Your task:
In full and word for word, print the data below.

Supplied records:
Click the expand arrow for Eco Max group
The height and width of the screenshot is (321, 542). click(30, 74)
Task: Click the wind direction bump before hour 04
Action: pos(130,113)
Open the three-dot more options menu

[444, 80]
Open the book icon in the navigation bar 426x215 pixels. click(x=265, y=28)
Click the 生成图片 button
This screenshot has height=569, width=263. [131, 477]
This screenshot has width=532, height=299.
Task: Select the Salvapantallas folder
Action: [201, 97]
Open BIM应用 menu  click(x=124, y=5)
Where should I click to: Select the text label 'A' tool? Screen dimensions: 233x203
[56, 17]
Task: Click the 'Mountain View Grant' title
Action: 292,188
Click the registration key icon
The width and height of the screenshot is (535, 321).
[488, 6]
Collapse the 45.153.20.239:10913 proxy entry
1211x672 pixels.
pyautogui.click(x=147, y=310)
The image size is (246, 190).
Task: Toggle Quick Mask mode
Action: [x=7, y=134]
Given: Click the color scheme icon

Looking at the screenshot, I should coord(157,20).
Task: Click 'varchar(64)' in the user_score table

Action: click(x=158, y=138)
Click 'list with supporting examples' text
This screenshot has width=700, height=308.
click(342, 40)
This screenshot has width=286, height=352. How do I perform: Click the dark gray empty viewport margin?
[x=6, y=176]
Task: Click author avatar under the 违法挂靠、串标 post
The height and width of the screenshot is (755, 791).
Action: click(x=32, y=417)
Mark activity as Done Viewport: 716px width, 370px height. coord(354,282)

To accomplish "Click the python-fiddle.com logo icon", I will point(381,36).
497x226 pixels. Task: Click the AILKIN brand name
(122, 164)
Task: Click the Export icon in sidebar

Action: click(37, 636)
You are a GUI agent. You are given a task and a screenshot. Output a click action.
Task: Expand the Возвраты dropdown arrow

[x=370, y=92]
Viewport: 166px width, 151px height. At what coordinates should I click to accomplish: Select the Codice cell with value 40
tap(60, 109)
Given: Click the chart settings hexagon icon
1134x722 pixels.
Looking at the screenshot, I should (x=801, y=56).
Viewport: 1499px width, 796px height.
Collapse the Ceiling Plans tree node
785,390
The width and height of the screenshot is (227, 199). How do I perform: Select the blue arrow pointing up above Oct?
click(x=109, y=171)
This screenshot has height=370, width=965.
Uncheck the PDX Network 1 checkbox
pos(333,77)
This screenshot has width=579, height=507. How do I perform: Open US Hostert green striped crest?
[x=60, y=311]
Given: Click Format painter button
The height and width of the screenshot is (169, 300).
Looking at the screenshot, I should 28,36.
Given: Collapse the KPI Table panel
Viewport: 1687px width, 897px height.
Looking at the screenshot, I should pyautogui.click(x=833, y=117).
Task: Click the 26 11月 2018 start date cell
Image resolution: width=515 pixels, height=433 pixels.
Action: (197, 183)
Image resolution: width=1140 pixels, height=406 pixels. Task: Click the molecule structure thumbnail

Your solution:
Click the expand arrow for Eco Max group
The height and width of the screenshot is (321, 542). click(30, 74)
Task: Click the wind direction bump before hour 04
Action: pos(130,113)
Open the three-dot more options menu

[444, 80]
Open the book icon in the navigation bar 426x215 pixels. click(x=265, y=28)
Click the 生成图片 button
This screenshot has height=569, width=263. [131, 477]
This screenshot has width=532, height=299.
Task: Select the Salvapantallas folder
Action: [201, 97]
Open BIM应用 menu  click(x=124, y=5)
Where should I click to: Select the text label 'A' tool? Screen dimensions: 233x203
[56, 17]
Task: Click the 'Mountain View Grant' title
Action: 292,188
Click the registration key icon
The width and height of the screenshot is (535, 321).
[488, 6]
Collapse the 45.153.20.239:10913 proxy entry
1211x672 pixels.
pyautogui.click(x=147, y=310)
The image size is (246, 190).
Task: Toggle Quick Mask mode
Action: [x=7, y=134]
Given: Click the color scheme icon

Looking at the screenshot, I should coord(157,20).
Task: Click 'varchar(64)' in the user_score table

Action: click(x=158, y=138)
Click 'list with supporting examples' text
This screenshot has width=700, height=308.
click(342, 40)
This screenshot has width=286, height=352. How do I perform: Click the dark gray empty viewport margin?
[x=6, y=176]
Task: Click author avatar under the 违法挂靠、串标 post
The height and width of the screenshot is (755, 791).
Action: click(x=32, y=417)
Mark activity as Done Viewport: 716px width, 370px height. coord(354,282)

To accomplish "Click the python-fiddle.com logo icon", I will point(381,36).
497x226 pixels. Task: Click the AILKIN brand name
(122, 164)
Task: Click the Export icon in sidebar

Action: click(37, 636)
You are a GUI agent. You are given a task and a screenshot. Output a click action.
Task: Expand the Возвраты dropdown arrow

[x=370, y=92]
Viewport: 166px width, 151px height. At what coordinates should I click to accomplish: Select the Codice cell with value 40
tap(60, 109)
Given: Click the chart settings hexagon icon
1134x722 pixels.
Looking at the screenshot, I should (x=801, y=56).
Viewport: 1499px width, 796px height.
Collapse the Ceiling Plans tree node
785,390
The width and height of the screenshot is (227, 199). How do I perform: Select the blue arrow pointing up above Oct?
click(x=109, y=171)
This screenshot has height=370, width=965.
Uncheck the PDX Network 1 checkbox
pos(333,77)
This screenshot has width=579, height=507. How do I perform: Open US Hostert green striped crest?
[x=60, y=311]
Given: Click Format painter button
The height and width of the screenshot is (169, 300).
Looking at the screenshot, I should 28,36.
Given: Collapse the KPI Table panel
Viewport: 1687px width, 897px height.
Looking at the screenshot, I should pyautogui.click(x=833, y=117).
Task: Click the 26 11月 2018 start date cell
Image resolution: width=515 pixels, height=433 pixels.
Action: (197, 183)
Image resolution: width=1140 pixels, height=406 pixels. Task: Click the molecule structure thumbnail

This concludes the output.